Personas are fictional, yet believable archetypes that represent target customers. They go deeper than the generalized customer segments by not only having goals and frustrations, but also names and stories that reflect personal attributes and behavioural characteristics.
Once the distinct personas are created, they are used to create user journey maps that describe each persona’s experience at various touch points during their lifecycle with the product. They also consider factors such as context (tools, apps, interfaces), progression, performance expectations, and emotion influenced through product use. Journeys could represent the whole value chain from choosing to buy a solution to using it, or a short segment of a user’s day. This helps to build an accurate picture of opportunities and gaps, and to define the long-term product strategy.
Good journey maps not only benefit R&D, they are vital to the high performance of other teams. QA should be able to validate developed functionality based on the path user journeys prescribe, and sales teams could use journeys as a baseline for demo scripts. They can even be useful to the clients themselves as they can highlight process inefficiencies. Journeys can also be taken a level further, such as their use in the QA cycle to perform automated end-to-end testing for each software release.
4. Collaborate to succeed
It’s critical to create a user journey based on real customer feedback rather than taking your requirements and attempting to retrofit them to a journey just to tick the customer-centric design process box. Using data gained from BAs, which is fed into product teams, as well as Personas and journey maps, which are also informed by feedback from real users, software providers can ensure products are built with a customer-centric mindset.

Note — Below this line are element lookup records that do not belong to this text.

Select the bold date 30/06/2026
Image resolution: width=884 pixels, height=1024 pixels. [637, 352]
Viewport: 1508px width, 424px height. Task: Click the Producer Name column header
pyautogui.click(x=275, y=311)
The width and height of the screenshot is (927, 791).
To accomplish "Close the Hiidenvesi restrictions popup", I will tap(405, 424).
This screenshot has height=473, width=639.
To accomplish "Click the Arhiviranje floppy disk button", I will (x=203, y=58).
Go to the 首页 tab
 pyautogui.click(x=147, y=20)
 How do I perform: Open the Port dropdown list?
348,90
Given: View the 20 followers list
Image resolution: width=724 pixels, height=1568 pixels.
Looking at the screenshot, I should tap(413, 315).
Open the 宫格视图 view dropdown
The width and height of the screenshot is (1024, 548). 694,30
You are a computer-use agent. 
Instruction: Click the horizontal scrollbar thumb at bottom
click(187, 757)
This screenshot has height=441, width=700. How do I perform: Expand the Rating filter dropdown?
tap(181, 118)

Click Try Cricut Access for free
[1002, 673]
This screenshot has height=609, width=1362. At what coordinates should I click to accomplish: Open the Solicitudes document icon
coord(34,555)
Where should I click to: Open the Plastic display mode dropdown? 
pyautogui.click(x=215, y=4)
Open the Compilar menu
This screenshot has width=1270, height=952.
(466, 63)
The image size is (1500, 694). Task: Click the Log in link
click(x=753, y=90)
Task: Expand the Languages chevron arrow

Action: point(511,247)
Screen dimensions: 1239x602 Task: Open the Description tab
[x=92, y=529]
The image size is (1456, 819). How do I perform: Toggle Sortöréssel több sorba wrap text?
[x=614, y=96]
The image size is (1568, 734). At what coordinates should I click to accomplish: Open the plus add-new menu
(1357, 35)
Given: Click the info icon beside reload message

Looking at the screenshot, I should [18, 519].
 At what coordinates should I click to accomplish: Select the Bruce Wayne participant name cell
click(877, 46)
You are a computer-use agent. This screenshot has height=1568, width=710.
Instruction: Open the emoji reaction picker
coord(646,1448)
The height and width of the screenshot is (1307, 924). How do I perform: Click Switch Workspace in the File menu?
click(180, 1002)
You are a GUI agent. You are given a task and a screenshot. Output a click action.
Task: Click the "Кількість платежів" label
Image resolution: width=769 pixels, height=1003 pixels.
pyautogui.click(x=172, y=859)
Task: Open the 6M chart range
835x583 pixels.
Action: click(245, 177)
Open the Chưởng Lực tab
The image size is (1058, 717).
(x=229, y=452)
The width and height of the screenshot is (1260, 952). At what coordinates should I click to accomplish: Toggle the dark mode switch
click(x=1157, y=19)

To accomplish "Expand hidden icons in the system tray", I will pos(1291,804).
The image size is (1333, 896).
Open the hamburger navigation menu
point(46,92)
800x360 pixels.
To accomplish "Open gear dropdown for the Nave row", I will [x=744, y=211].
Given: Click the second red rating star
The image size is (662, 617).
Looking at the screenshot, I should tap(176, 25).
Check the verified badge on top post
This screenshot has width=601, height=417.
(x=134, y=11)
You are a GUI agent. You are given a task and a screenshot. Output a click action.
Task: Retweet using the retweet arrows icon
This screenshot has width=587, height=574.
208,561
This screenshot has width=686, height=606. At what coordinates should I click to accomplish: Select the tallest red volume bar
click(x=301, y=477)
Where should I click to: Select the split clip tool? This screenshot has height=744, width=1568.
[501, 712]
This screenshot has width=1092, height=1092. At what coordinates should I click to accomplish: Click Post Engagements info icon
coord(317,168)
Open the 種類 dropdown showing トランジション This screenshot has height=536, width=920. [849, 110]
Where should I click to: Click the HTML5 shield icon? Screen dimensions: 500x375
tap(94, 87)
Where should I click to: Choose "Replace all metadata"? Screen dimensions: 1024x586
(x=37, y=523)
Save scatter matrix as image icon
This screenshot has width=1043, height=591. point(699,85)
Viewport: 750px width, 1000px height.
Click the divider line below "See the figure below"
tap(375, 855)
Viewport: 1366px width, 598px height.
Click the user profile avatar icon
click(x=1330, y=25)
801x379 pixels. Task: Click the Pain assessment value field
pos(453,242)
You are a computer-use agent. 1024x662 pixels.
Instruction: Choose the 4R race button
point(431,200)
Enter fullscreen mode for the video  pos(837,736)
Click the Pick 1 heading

Another benefit of increasing time with clients, and developing persona and user journeys, is extending the collaborative relationship with clients into new product roadmaps, as well as securing interest in upgrades once remediation has occurred. It’s not very often that a client is both unhappy and willing to dedicate time to improving the tools they use and ultimately their business operations. When the opportunity presents itself, I strongly recommend taking the time and dedicating the resources.